IV. — Une double page en couleurs (Histoire amusante, d'aventures, ou merveilleuse, en images, avec 5 à 6 lignes de texte en dessous de chaque image).
v. — Une page d'actualités (avec photos).
VI. — Une partie plus spécialement éducatrice. Vie des grands hommes, les belles découvertes, les grands voyages (avec des détails vivants et pittoresques).
VIÏ. — Une partie réservée à la correspondance entre lecteurs, à de larges enquêtes auxquelles participeraient les enfants des différentes régions, aux réponses à des questions posées (pensons à la si vivante émission de la Radio Suisse, « Questionnez, on vous répondra » , aux charades, aux jeux, aux mots croisés, rébus, silhouettes à trouver, bricolages, etc.
La matière, croyons-nous, ne manque pas, toute la difficulté, tout l’art résidera dans la présentation, et nous n'en méconnaissons pas les difficultés.
Nos enquêtes, nos pages de Vie des Grands Hommes, notre Rubrique A travers le Monde, ne devront pas avoir l'allure de leçons. Le roman, s'il doit conserver sa forme de roman, doit aussi émouvoir, enrichir, élever.
Bien entendu, nous ne prétendons pas proposer une formule définitive. Notre journal devra pouvoir se perfectionner sans cesse, se modifier, changer même complètement de facture, s'ouvrir largement aux idées neuves, aux conceptions de plus en plus favorables à la réalisation du but que nous voulons atteindre.
Toutes les organisations qui s'occupent d'éducation (C.G.T., S.N., C.E.L., U.F.U., Ligue de l'Enseignement. Francs et Franches Camarades, U.F.U.J.P., etc., etc...) se doivent de joindre leurs efforts et d'aider largement à la réalisation d'un journal sain, attrayant, inspirateur d’optimisme, d'action virile, dans lequel la religion du travail remplacera le culte de la force.

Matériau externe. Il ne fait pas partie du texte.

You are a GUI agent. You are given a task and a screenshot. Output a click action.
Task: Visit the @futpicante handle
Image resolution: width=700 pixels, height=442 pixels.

Et c'est alors que se pose le problème du contrôle de la presse enfantine. Nous ne pouvons admettre que sous le prétexte de liberté, on laisse se répandre toutes ces publications malfaisantes et malsaines qui endoctrinent ou désaxent la jeunesse. Il faut qu'une commission composée d'éducateurs de tous les degrés, de représentants qualifiés des syndicats d'ouvriers et d'intellectuels, de délégués des groupements d'éducation, ait tout pouvoir, en accord avec le Ministère de l'Education Nationale, pour contrôler effectivement la presse, la radio, le cinéma éducatifs.
Y. GUET, instituteur à Montluçon (Allier), rapporteur de la question « Journaux pour enfants » à l'Union Pédagogique départementale.